Chris names as his inspiration Les Darcy, from West Yorkshire, the famous veteran table tennis player and star of the film Ping Pong, who sadly died in 2013 aged 91.

Chris also admires the Hungarian and British table tennis champion Viktor Barna, a record five times singles world champion.

He loves the fact that table tennis can be played and enjoyed at any age. “That’s one of the great things about the sport,” he says “I had a pupil the other day aged 83.”

Chris may be fit and active, but he has overcome major health problems throughout his life. Recently, he spent more than two months in hospital after suffering from bowel cancer and also contracting the super bug MRSA.

“I spent almost 60 days only drinking water and lost six stone - I am only 12 stone as it is,” he explains in a jovial manner that belies the seriousness of his illness. “In hospital they called me Mr Happy because I was always laughing and smiling.”

Aged 63, while living in Australia - where he also coached table tennis - he had an accident at a carpentry firm where he was working. He slipped on some sawdust, falling on to a four-sided planing machine. He lost two fingers and a thumb and irreparably damaged his remaining two fingers. “I had to learn how to pick things up. It took me six months to be able to hold a spoon,” he says. “I have two claw-like fingers and a home-made thumb created by surgeons. “Thankfully it was my left hand, not the hand I use to play.”

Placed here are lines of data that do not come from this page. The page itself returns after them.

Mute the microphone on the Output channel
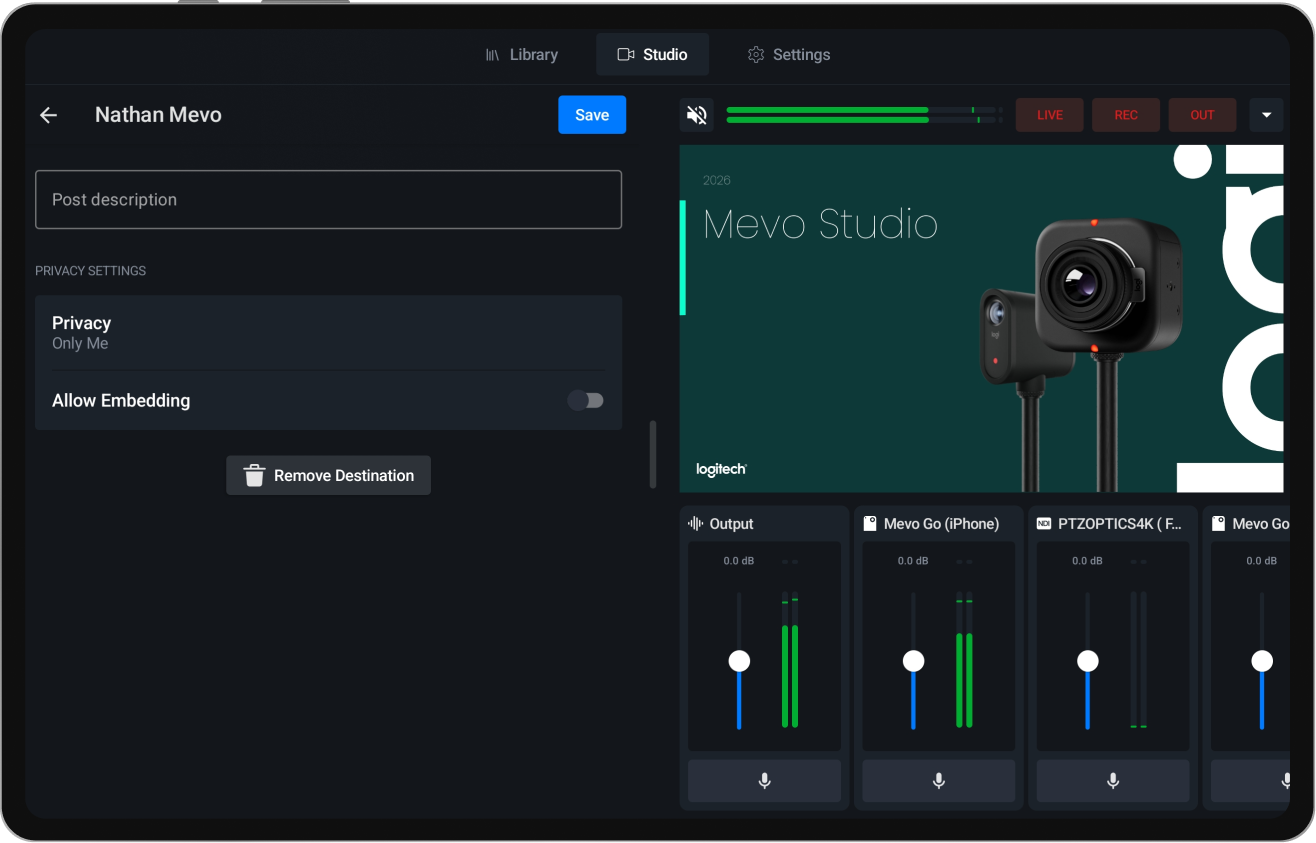 [x=764, y=781]
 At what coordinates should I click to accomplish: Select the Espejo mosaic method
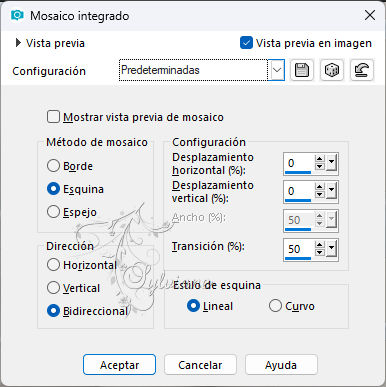[53, 212]
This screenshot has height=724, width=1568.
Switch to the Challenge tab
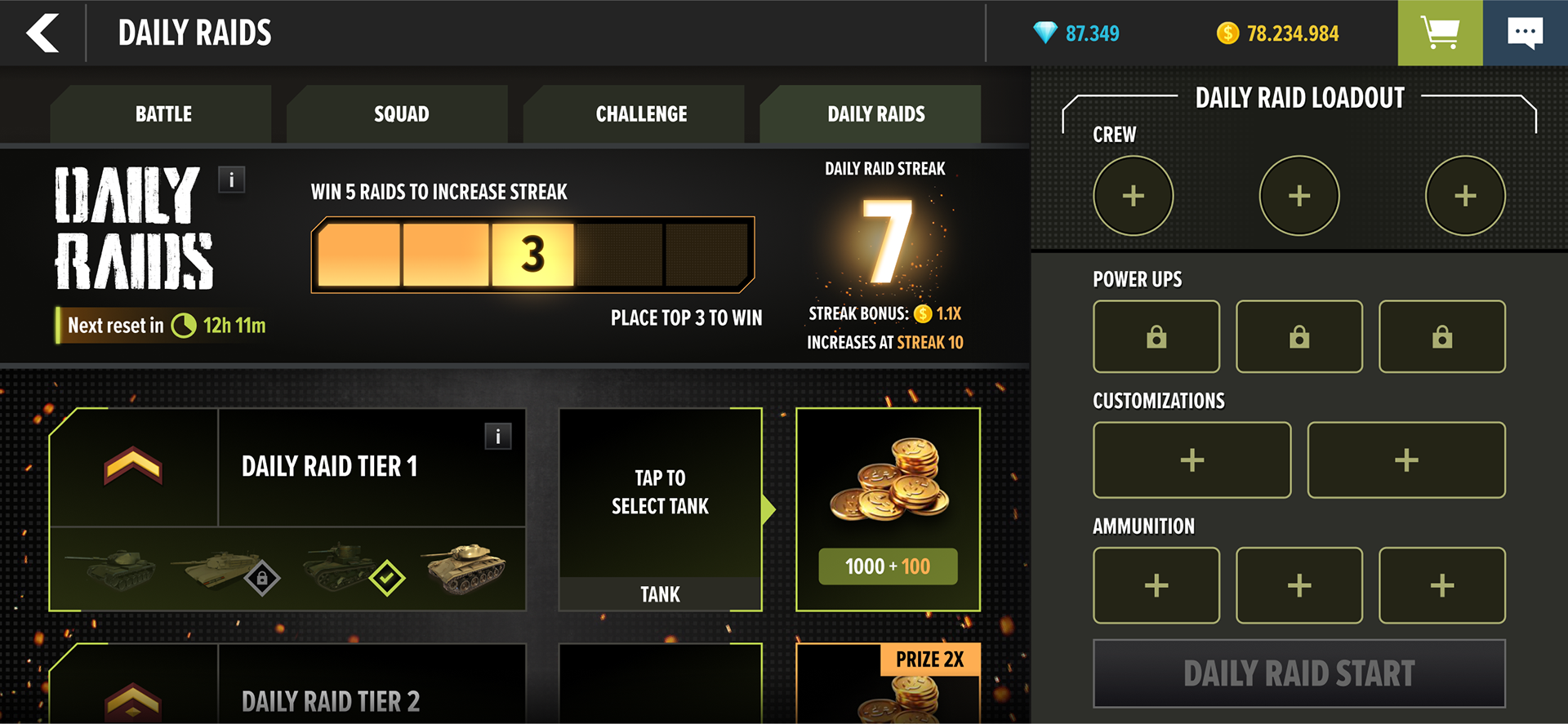(x=641, y=114)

A year in hospital and 26 operations later, he was moved to a rehabilitation centre where he ended up being in charge of its sporting activities.

Chris has overcome other personal setbacks. He suffered huge financial losses after his businesses collapsed in South Africa due to the economic climate. When he returned to Bradford in 1986 he was homeless and penniless.

“The sport has kept me going,” he says. “I don’t think many people are as passionate about a sport as I am about table tennis. I still love playing as much as ever - there’s life in the old dog yet.”